EXTRACTED TEXT START

Yesterday the Supreme Court granted certiorari in Cuozzo Speed v. Lee, which represents the first time the high Court will address an AIA proceeding, in this case an IPR decision. Based on the questions presented in the petition for certiorari, the case is likely to have a broad impact on post-grant proceedings. The Court will address whether it is appropriate for the PTAB to apply the “BRI” (broadest reasonable interpretation) standard to claim construction, which may partially account for the higher rate of patent invalidity in AIA proceedings up to this point. The decision to hear the case by the Supreme Court may signal an intent to modify BRI, which could benefit patent owners.

The two questions presented in the petition for certiorari are as follows:

  1. whether the Court of Appeals erred in holding that, in IPR proceedings, the Board may construe claims in an issued patent according to their broadest reasonable interpretation rather than their plain and ordinary meaning;
  2. whether the Court of Appeals erred in holding that, even if the Board exceeds its statutory authority in instituting an IPR proceeding, the Board’s decision whether to institute an IPR proceeding is judicially unreviewable.

A primary argument against BRI (relied upon by Judge Newman in her dissent in the Federal Circuit’s original decision) is the fact that the PTAB does not provide a reasonable way for patent owners to amend their claims during post-grant proceedings. Given the practical challenges in meeting the high standard set by PTAB for making an amendment, patent owners feel that BRI should not be used. The alternative would be the same standard that is used by the courts in patent litigation (the “Phillips” standard), which may result in a narrower construction.

The application of BRI does not always lead to different claim constructions between the courts and the PTAB, but the precise construction applied by the PTAB to claims during IPR proceedings can be critical to the final written decision. See “Lessons Learned from the First Successful Pharmaceutical IPR Defense of Orange Book Listed Patents”.

Of course, the Supreme Court does not always grant certiorari to reverse the Federal Circuit, but a majority of recent decisions have done so.

EXTRACTED TEXT END

# QUESTIONS ON THE MATERIAL
a. Name every all-capital abbreviation used in the passage on Cuozzo Speed v. Lee.
b. Reproduce the stretch of the passage on Cuozzo Speed v. Lee from "Yesterday the Supreme" through "benefit patent owners.".
c. Render this sentence from the passage on Cuozzo Speed v. Lee in Spanish: "Of course, the Supreme Court does not always grant certiorari to reverse the Federal Circuit, but a majority of recent decisions have done so."

DATASET START

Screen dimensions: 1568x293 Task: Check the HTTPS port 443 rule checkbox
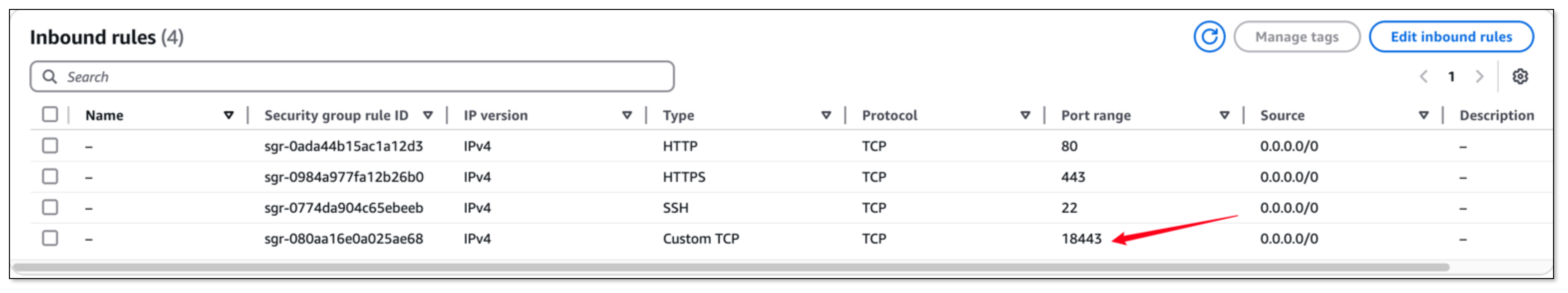pos(49,177)
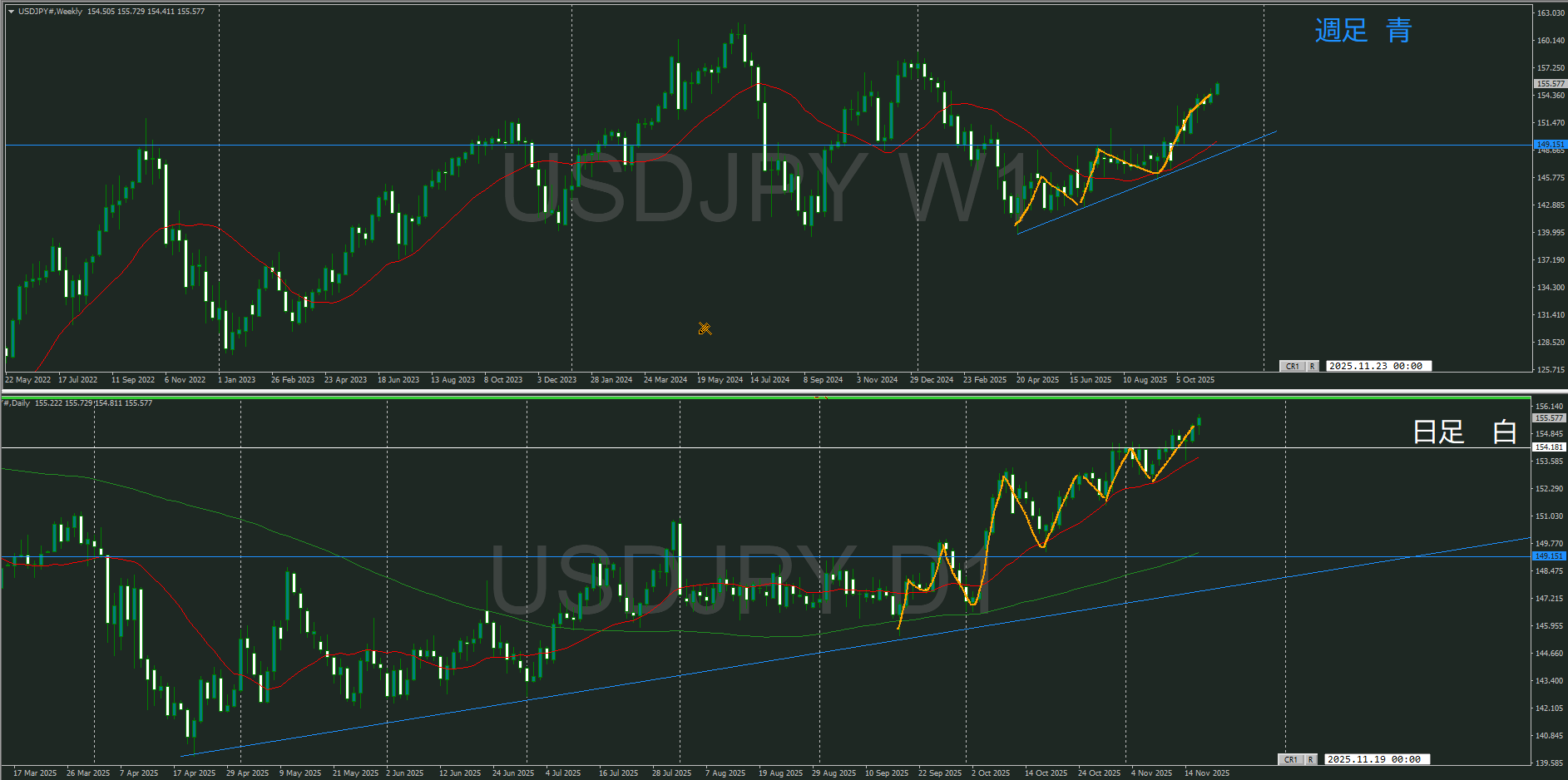Click the 160.140 level on weekly price scale
Image resolution: width=1568 pixels, height=780 pixels.
[x=1551, y=41]
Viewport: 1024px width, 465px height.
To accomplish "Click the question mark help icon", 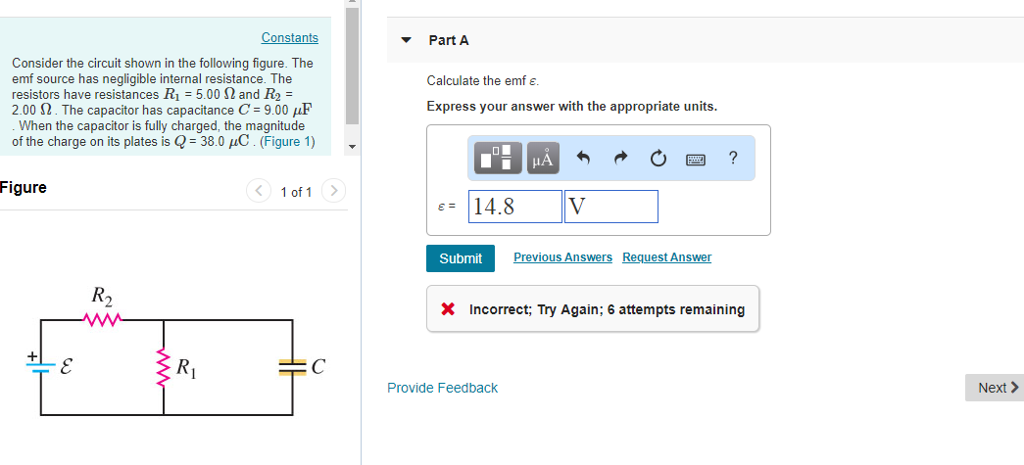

DATASET END

# ACTIVITY ANSWERS
a. AIA, IPR, PTAB, BRI

b.
Yesterday the Supreme Court granted certiorari in Cuozzo Speed v. Lee, which represents the first time the high Court will address an AIA proceeding, in this case an IPR decision. Based on the questions presented in the petition for certiorari, the case is likely to have a broad impact on post-grant proceedings. The Court will address whether it is appropriate for the PTAB to apply the “BRI” (broadest reasonable interpretation) standard to claim construction, which may partially account for the higher rate of patent invalidity in AIA proceedings up to this point. The decision to hear the case by the Supreme Court may signal an intent to modify BRI, which could benefit patent owners.

c. Por supuesto, la Corte Suprema no siempre concede el certiorari para revocar al Circuito Federal, pero la mayoría de las decisiones recientes lo han hecho.